Hongkongers brave long queues at petrol stations in mainland China as prices hit S$5.30 a litre
Fuel savings.
Hongkongers are surging over the border with mainland China in a bid to get cheaper petrol prices, causing long queues at stations in surrounding cities.
The price of petrol in the Special Administrative Region (SAR) has surged due to the war in Iran, with The Standard reporting that petrol prices have risen to HK$32.29 a litre, or S$5.30.
For context, according to Motorist.sg, the price for 95-octane petrol in Singapore is about S$3.40 a litre, having risen from around S$2.77 at the end of February, before the start of the Israeli and U.S. military strikes on Iran.
Three times cheaper
The Standard reports that Hong Kong drivers are travelling to surrounding counties outside of the SAR in order to take advantage of petrol prices that are up to three times cheaper than in the city.
It quotes honorary life president of the Hong Kong, China Automobile Association, Ringo Lee, who said that he believed Hong Kong drivers will be motivated to cross the border weekly to refuel.
But he warned that the cost to commercial vehicles, which run on diesel fuel but are not permitted to cross the border, remain subject to the city’s high prices.
This would mean that higher fuel prices would be passed on to consumers, especially as many of these vehicles belong to the public transport and logistics sectors, particularly minibuses, taxis and ferries.

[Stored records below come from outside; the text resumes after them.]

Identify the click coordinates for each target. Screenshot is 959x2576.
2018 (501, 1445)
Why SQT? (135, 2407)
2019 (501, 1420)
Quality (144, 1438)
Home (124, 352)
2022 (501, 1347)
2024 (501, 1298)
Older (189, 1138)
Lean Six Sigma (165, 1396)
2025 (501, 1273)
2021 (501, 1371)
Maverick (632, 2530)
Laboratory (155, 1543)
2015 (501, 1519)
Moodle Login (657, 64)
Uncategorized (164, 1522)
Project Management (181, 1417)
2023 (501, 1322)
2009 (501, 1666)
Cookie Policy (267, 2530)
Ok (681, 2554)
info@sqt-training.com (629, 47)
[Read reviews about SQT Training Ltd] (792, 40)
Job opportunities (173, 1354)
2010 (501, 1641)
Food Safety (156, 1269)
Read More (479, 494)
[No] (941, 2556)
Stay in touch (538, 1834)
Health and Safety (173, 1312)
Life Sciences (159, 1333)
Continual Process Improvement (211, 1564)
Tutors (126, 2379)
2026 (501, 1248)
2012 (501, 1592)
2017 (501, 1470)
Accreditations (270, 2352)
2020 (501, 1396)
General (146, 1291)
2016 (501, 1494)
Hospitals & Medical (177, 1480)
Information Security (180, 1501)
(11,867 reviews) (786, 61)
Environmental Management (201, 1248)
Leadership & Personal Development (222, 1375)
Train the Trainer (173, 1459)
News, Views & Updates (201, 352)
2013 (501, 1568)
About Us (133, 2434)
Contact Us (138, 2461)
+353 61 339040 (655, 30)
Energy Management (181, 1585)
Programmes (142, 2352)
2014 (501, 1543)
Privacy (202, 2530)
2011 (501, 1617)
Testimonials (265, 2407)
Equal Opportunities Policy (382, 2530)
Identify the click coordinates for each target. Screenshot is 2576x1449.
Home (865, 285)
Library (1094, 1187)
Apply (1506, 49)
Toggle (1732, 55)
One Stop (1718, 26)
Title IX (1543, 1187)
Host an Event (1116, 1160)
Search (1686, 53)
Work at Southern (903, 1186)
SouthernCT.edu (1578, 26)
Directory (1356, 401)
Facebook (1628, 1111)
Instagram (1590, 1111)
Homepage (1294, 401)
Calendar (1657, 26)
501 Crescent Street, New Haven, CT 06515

Lee called on the Hong Kong government to reduce fuel duties, but also to maintain greater transparency and oversight for petrol station profit margins in order to ensure fair pricing.
Long queues
But it's not just Hong Kong drivers who are worried about rising fuel prices.
China’s social media is replete with videos of long, snaking lines at petrol stations.
This is despite China’s government raising fuel duty prices in recent days, with many Chinese motorists, including those from Hong Kong, expecting fuel prices and duties to continue rising.
In some places, petrol stations had run out of lower grade 92-octane petrol, with one picture showing that even the more expensive 95-octane fuel had sold out.
The Standard quoted a driver who claimed it had taken him half an hour just to enter the petrol station.
The war in Iran
On Feb. 28, 2026, the U.S. and Israel initiated a bombing campaign on Iran, beginning with a decapitation strike designed to kill most of Iran’s leaders.
Despite the strike being largely successful, Iran has yet to capitulate, and instead retaliated by attacking neighbouring states, many of whom host U.S. military bases.
In the latest development, Iran has begun to make good on threats to close the vital Strait of Hormuz, a critical seaway through which most Middle Eastern oil is shipped through.
It has reportedly mined the strait, with at least one Thai-flagged tanker being hit, resulting in three Thai sailors going missing.